Für die Entwicklung der Lösungen müssen zunächst die Punkte identifiziert werden, an denen angesetzt werden kann. Bei der WPP Holding machen die direkten Emissionen weltweit nur 1,7 Prozent der Gesamtemissionen aus, während 98,3 Prozent aus der Lieferkette resultieren. Die Emissionen der Holding sind zu 55 Prozent auf Media zurückzuführen, das Kerngeschäft der GroupM. “Bei der Evaluation unseres Media-CO2-Fußabdrucks haben wir bereits einige Fortschritte gemacht. Wir nutzen verschiedene Methoden und Tools, um unsere Emissionen zu erfassen, einschließlich globaler Standards wie dem Greenhouse Gas Protocol”, so Schick. Es gebe allerdings noch Optimierungsbedarf und hapere vor allem an einer industrieweiten einheitlichen Messmethodik für Media-Aktivitäten. Die GroupM erhebt ihren lokalen Fußabdruck und bricht ihn auf Kanalebene herunter.

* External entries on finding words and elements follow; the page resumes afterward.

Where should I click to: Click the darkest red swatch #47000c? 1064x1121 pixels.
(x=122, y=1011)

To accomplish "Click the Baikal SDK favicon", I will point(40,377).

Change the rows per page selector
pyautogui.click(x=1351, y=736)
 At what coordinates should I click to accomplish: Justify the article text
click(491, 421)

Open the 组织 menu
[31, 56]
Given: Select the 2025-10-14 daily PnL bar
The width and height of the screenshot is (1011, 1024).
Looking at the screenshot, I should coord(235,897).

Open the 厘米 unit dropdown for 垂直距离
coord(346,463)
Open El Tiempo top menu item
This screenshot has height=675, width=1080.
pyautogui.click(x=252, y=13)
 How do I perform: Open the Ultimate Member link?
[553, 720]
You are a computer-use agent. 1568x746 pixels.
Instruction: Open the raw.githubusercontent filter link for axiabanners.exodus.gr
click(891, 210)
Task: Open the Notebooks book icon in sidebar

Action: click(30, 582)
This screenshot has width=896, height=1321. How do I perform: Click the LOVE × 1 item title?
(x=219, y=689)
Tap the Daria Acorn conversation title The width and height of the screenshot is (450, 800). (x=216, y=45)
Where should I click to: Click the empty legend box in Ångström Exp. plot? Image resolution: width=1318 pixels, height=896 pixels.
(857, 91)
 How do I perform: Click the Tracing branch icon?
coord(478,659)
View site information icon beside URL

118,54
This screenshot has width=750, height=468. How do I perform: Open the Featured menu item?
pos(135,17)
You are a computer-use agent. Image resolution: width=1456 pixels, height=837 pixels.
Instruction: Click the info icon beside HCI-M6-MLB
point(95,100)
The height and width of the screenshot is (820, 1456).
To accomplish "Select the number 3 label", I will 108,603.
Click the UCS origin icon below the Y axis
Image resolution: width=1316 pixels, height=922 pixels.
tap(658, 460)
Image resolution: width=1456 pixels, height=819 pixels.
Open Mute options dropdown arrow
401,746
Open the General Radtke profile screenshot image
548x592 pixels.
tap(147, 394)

Die Schwerpunkte bei der Vermeidung und Reduktion der Emissionen liegen auf dem Einsatz erneuerbarer Energien, der Reduzierung von Abfall, der Auswahl umweltfreundlicher Media- und Produktionspartner und der Optimierung von Facilities sowie IT-, Tool- und Tech-Infrastruktur. “Um die Emissionen innerhalb unserer Lieferkette zu optimieren, konzentrieren wir uns auf den Aufbau einer Tool-Infrastruktur, die es uns ermöglicht, Mediaemissionen zu forecasten, zu bilanzieren und zu optimieren. Die Kerntools sind unser CO2-Rechner, unser Vendor Explorer (Partner Data Collection Plattform) und Schnittstellen zu unseren Planungstools”, sagt die Agenturfachfrau. Die Hebel für die Mediaagentur seien vor allem die Art und Weise, wie Werbung erstellt und ausgespielt wird. Besonders Potenzial sieht Schick in den Bereichen Mediamix, Buying und Processes, Production, Format und Vendor Management. “Bis 2025 streben wir eine Reduktion der betrieblichen Emissionen (Scope 1 & 2) um 84 Prozent an und den Einsatz von 100 Prozent erneuerbarer Energiequellen. Bis 2030 wollen wir eine Reduktion von mindestens 50 Prozent der Lieferkette (Scope 3) erreichen.”

Wie grün ist die Außenwerbung?

Bild: IDOOH Frank Goldberg, IDOOH

Die Frage nach der Rolle der ausgewählten Werbekanäle bei der Emissionsreduktion beschäftigt nicht nur die Agenturen. Wie erreichen Werbeanzeigen Verbraucher:innen möglichst effizient? Frank Goldberg, Geschäftsführer des Institute for Digital Out of Home Media, betrachtet seinen Kanal aus der Verbandsperspektive und betont dessen Umweltfreundlichkeit. Das IDOOH wurde von Ströer, Goldbach und dem Digital Media Institute (DMI) gegründet, mittlerweile ist auch Walldecaux als Partner dabei. Knapp 50 Unternehmen aus der digitalen Außenwerbung organisieren sich in dem Verbund.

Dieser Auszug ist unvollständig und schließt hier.